──────── ИСХОДНЫЙ ТЕКСТ
Но в этот год нам, шестиклассникам, уже официально предложено было обучаться верховой езде под руководством строгого берейтора три раза в неделю, по часу на каждый старший класс. Набросились на это упражнение мы с великим жаром, с нетерпением ждали дней езды нашего класса. Считаю, что это общение и было основанием моей довольно серьезной начальной подготовки в верховой езде, оно оказало мне большую услугу при дальнейшем моем прохождении курса в училищах и академии Генштаба.

Жизнь наша потянулась в постоянных и усиленных занятиях, и даже труднее стало читать посторонние книжки. Редко переписывался я и с родными, от которых долго не имел никаких вестей. Уже зимою, перед Р[ождеством] Х[ристовым], побывал в г. Киеве по своим делам старший брат Николай и сообщил мне под большим секретом, что от Саши нет и не может быть писем, так как он, по слухам, арестован: он обвиняется как агитатор и распространитель запрещенной политической литературы. Родители об этом уже знают: мать и Катя в отчаянии. Это известие меня очень смутило: я только теперь ясно понял, что возня с запрещенными книжками влечет серьезные последствия. Брат Николай не мог или не хотел мне ничего больше объяснять и скоро уехал к себе на службу.
────────────────
──────── ДАННЫЕ ДЛЯ АНАЛИЗА
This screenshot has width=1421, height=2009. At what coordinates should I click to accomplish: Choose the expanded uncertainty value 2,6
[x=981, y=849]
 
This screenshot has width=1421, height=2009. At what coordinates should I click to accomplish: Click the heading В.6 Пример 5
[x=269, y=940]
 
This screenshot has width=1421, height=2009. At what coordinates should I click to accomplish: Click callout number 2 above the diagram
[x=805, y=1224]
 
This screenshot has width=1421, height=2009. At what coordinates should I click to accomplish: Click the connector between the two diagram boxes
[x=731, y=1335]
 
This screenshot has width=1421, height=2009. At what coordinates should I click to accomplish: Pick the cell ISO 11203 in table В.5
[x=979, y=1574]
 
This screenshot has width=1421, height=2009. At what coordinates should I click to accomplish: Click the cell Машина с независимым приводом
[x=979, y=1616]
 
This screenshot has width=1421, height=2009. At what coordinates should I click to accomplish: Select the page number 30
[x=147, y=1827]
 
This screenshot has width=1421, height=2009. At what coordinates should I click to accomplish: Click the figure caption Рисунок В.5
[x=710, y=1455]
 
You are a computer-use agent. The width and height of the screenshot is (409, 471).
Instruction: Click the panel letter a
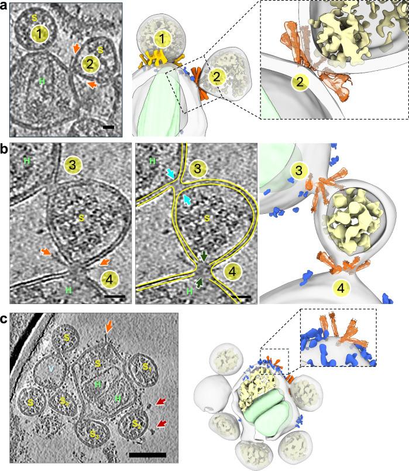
────────────────
● СПИСОК ЗАДАНИЙ:
[1] Скопируйте из исходного текста фрагмент, который открывается словами, содержащими «Жизнь наша потянулась», и завершается словами «себе на службу.».
[2] Назовите всех людей, которые упомянуты в исходном тексте по имени.
Приведенные данные для работы не понадобятся.

● ОТВЕТЫ ПО ПУНКТАМ:
[1]
Жизнь наша потянулась в постоянных и усиленных занятиях, и даже труднее стало читать посторонние книжки. Редко переписывался я и с родными, от которых долго не имел никаких вестей. Уже зимою, перед Р[ождеством] Х[ристовым], побывал в г. Киеве по своим делам старший брат Николай и сообщил мне под большим секретом, что от Саши нет и не может быть писем, так как он, по слухам, арестован: он обвиняется как агитатор и распространитель запрещенной политической литературы. Родители об этом уже знают: мать и Катя в отчаянии. Это известие меня очень смутило: я только теперь ясно понял, что возня с запрещенными книжками влечет серьезные последствия. Брат Николай не мог или не хотел мне ничего больше объяснять и скоро уехал к себе на службу.

[2] Николай, Саша, Катя.